Stated exercise » Extract the lines of the records verbatim, starting at the line that contains "has height=475, width=845." and ending with the line that contains "center [495, 311].", both included.

Excerpt from a data file »
+ + + + +

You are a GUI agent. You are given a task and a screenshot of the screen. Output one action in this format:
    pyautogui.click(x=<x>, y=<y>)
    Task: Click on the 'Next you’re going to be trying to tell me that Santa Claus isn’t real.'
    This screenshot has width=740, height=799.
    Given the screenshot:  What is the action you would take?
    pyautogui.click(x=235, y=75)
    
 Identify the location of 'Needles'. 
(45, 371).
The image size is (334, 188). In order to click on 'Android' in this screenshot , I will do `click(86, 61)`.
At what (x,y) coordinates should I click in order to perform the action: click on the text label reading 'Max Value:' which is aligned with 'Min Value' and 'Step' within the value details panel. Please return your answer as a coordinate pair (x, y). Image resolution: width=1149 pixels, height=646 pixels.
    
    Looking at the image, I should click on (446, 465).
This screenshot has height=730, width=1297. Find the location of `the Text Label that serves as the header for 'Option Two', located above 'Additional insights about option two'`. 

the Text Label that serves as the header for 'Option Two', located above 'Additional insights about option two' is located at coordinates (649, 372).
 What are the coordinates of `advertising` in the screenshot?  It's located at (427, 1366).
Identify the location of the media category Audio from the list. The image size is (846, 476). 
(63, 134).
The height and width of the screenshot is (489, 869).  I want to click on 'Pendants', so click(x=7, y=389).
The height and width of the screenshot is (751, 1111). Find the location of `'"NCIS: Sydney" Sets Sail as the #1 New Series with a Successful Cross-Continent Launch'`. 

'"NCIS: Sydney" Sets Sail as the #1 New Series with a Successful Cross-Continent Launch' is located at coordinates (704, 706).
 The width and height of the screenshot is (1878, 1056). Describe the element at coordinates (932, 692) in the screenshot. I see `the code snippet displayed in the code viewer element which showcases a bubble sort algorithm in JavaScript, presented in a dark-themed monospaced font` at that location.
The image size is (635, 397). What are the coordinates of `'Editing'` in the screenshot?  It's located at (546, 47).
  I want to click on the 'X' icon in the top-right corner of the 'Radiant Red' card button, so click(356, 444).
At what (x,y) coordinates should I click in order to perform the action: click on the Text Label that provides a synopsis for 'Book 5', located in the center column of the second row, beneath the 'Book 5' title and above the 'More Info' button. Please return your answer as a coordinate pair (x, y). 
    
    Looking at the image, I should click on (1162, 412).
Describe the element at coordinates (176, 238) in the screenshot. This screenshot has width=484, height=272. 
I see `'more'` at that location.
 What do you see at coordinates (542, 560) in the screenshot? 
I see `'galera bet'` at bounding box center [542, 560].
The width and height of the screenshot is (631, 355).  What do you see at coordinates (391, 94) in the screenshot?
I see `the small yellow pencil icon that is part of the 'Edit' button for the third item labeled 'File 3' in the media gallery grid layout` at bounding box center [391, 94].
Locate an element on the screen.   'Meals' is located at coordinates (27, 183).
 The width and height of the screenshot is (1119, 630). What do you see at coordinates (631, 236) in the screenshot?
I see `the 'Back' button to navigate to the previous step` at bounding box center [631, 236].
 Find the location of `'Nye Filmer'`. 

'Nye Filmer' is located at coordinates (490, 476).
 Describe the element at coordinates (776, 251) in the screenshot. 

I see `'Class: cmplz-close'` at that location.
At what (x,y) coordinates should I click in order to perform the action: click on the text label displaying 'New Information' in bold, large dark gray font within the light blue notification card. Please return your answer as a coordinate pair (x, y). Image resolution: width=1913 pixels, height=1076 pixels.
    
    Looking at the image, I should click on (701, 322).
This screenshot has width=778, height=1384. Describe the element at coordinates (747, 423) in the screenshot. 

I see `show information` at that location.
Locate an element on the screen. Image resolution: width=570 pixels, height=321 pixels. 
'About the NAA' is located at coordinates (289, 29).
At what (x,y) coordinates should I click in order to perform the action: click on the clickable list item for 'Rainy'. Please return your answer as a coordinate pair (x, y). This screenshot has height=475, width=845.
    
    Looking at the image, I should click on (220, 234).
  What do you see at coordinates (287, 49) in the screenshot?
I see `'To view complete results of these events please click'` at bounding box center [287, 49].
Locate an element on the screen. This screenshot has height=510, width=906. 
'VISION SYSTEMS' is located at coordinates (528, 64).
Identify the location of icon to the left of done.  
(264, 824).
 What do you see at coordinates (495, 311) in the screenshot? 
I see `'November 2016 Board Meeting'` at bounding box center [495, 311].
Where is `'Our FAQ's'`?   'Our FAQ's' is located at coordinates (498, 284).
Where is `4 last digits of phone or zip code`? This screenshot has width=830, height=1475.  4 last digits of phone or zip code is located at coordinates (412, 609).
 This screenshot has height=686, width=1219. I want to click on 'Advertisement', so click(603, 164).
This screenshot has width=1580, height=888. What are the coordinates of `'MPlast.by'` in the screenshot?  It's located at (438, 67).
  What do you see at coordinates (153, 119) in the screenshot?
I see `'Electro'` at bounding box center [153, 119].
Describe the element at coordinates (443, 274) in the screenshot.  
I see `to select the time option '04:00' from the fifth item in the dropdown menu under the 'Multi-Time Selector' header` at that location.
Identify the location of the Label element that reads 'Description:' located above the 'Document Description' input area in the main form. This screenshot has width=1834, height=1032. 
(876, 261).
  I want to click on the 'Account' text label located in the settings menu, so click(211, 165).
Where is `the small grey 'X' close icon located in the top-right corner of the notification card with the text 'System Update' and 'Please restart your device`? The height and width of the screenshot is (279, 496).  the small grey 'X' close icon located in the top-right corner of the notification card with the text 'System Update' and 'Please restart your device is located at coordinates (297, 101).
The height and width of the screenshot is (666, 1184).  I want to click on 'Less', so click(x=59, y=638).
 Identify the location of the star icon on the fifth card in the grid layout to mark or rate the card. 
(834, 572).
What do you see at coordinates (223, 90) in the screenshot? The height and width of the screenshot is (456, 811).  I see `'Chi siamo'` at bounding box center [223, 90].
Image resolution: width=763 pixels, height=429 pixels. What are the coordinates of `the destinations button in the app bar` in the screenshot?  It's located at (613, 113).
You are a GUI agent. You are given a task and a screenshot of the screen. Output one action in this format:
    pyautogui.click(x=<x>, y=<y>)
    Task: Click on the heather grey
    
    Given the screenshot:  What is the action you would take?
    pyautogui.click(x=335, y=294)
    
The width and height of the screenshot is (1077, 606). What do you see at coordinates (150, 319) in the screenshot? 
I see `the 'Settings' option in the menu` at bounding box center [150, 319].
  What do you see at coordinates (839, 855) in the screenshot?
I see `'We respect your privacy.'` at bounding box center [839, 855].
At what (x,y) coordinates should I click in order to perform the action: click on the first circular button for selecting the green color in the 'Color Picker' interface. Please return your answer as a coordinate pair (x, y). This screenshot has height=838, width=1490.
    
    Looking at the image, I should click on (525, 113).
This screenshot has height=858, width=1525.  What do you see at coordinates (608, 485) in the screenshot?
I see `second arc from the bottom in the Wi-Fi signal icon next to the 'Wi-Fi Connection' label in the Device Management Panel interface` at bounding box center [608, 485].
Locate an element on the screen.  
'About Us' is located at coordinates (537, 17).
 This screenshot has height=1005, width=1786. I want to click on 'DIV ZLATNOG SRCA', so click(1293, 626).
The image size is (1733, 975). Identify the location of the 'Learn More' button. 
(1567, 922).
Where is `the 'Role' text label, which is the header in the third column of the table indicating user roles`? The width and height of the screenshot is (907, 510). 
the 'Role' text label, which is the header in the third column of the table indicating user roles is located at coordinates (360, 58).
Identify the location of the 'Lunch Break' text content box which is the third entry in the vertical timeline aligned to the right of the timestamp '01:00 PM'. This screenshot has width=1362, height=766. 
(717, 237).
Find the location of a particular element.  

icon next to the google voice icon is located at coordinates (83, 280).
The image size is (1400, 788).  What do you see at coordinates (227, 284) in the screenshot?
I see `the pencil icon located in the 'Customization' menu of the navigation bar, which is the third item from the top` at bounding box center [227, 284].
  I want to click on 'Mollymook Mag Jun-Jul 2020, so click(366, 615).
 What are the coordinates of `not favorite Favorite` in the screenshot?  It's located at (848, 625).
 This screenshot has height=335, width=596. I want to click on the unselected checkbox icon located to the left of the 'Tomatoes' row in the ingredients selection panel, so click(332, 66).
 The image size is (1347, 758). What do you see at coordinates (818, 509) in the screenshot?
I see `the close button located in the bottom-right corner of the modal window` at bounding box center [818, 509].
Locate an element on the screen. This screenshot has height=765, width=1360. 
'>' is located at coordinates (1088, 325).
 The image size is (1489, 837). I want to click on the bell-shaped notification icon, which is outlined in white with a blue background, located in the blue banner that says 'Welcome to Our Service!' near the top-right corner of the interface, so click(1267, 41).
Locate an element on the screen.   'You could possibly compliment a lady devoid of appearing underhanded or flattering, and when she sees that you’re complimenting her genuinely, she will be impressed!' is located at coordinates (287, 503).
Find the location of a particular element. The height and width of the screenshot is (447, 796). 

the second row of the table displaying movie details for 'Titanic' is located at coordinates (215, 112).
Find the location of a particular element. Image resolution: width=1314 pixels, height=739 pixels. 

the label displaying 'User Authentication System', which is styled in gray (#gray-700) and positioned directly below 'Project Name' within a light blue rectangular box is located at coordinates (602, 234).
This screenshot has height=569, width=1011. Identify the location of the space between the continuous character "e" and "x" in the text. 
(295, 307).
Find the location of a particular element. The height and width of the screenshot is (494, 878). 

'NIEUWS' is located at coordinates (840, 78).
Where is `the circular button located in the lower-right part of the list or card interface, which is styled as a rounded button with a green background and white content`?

+ + + + +

Solution to the exercise »
At what (x,y) coordinates should I click in order to perform the action: click on the clickable list item for 'Rainy'. Please return your answer as a coordinate pair (x, y). This screenshot has height=475, width=845.
    
    Looking at the image, I should click on (220, 234).
  What do you see at coordinates (287, 49) in the screenshot?
I see `'To view complete results of these events please click'` at bounding box center [287, 49].
Locate an element on the screen. This screenshot has height=510, width=906. 
'VISION SYSTEMS' is located at coordinates (528, 64).
Identify the location of icon to the left of done.  
(264, 824).
 What do you see at coordinates (495, 311) in the screenshot? 
I see `'November 2016 Board Meeting'` at bounding box center [495, 311].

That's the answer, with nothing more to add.